** Your goal **
Reproduce the entries word for word but drop every picture.

** Data for the task **
○ ○ ○ ○ ○ ○ ○

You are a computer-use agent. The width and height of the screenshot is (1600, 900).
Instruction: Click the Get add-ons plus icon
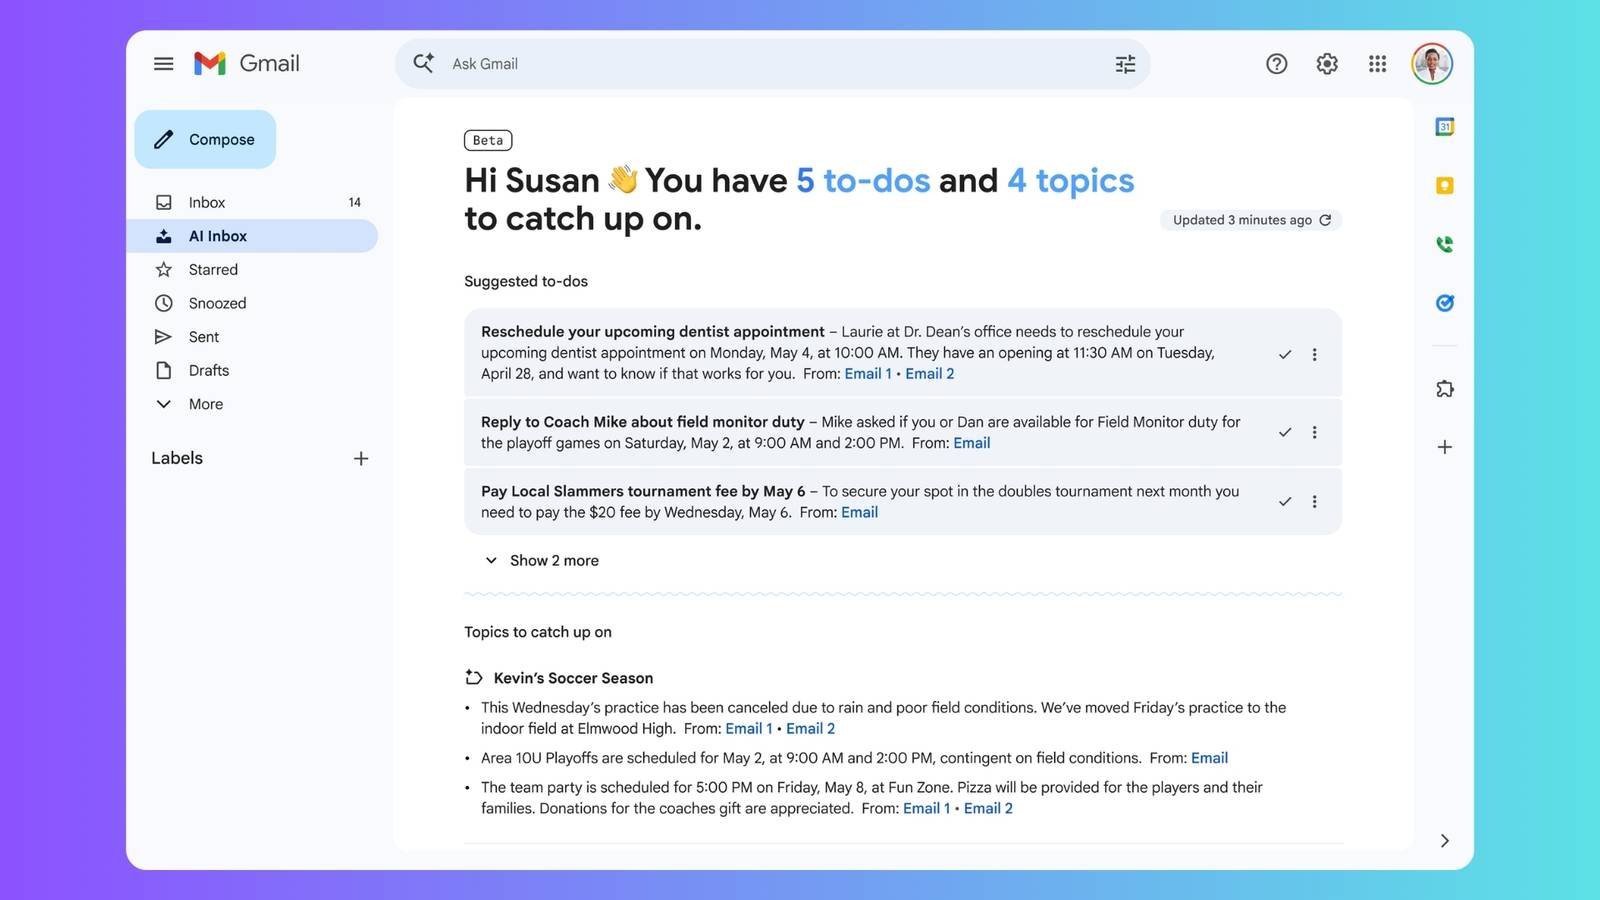(x=1444, y=447)
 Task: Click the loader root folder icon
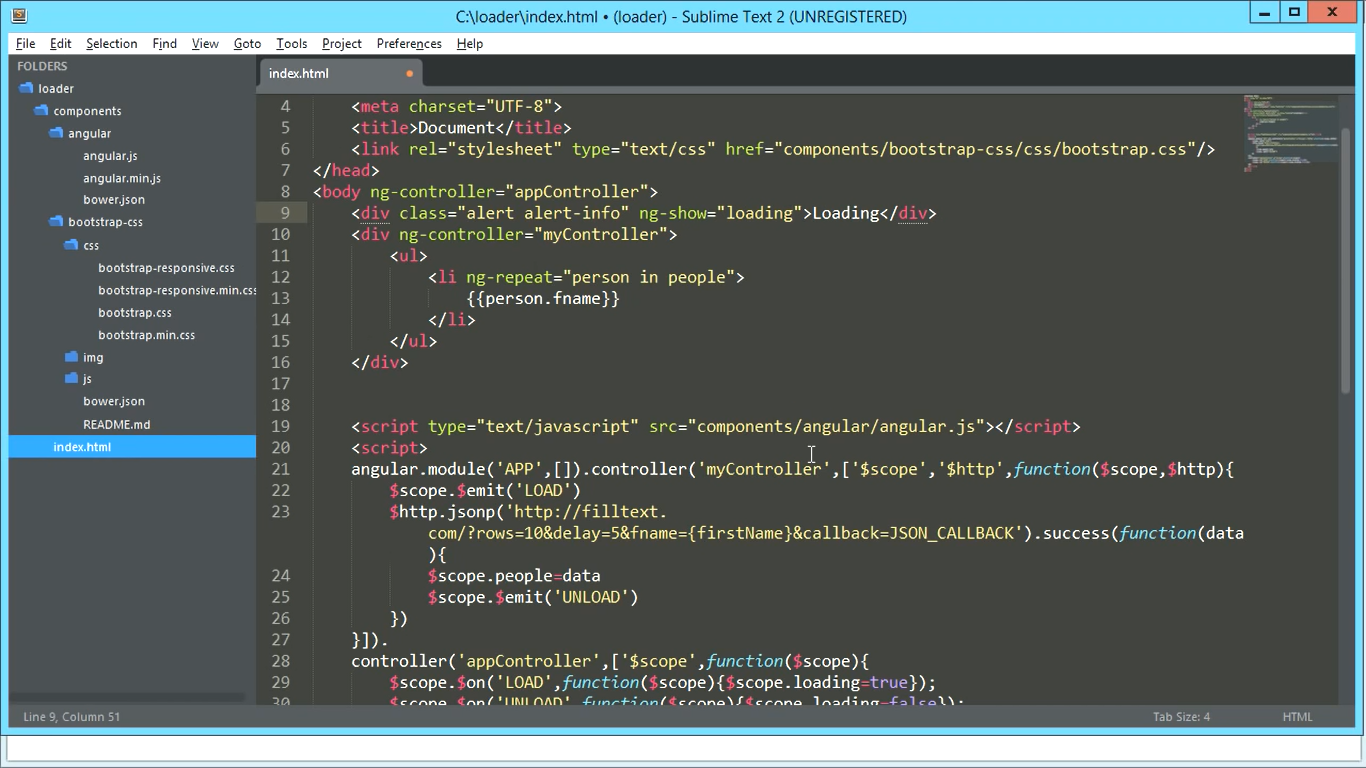25,88
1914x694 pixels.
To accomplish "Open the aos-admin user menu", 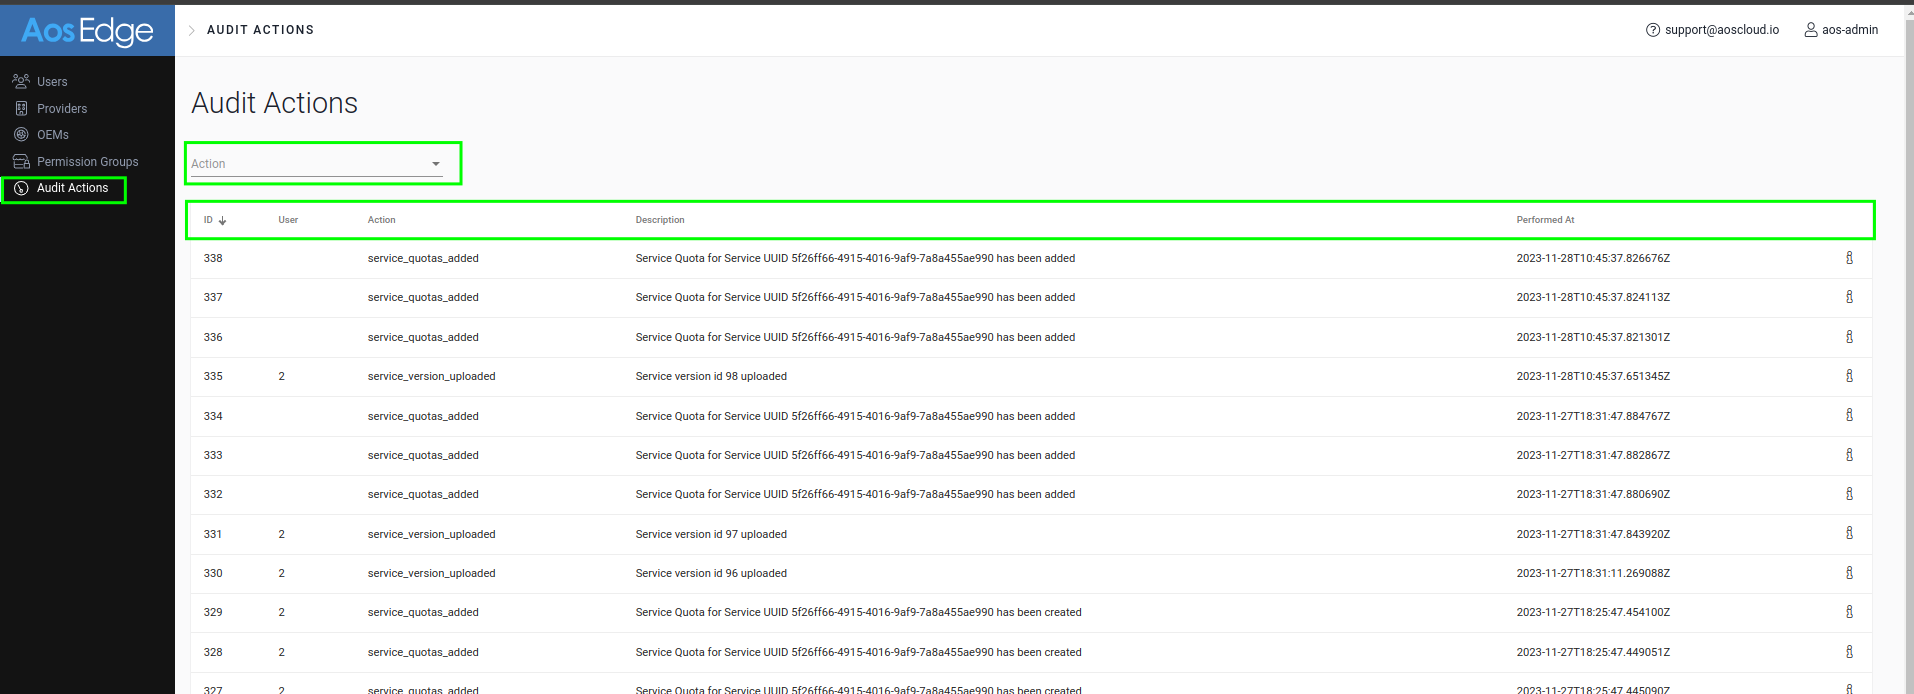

○ ○ ○ ○ ○ ○ ○

** Written response **
You are a computer-use agent. The width and height of the screenshot is (1600, 900).
Instruction: Click the Get add-ons plus icon
(x=1444, y=447)
 Task: Click the loader root folder icon
25,88
1914x694 pixels.
To accomplish "Open the aos-admin user menu", 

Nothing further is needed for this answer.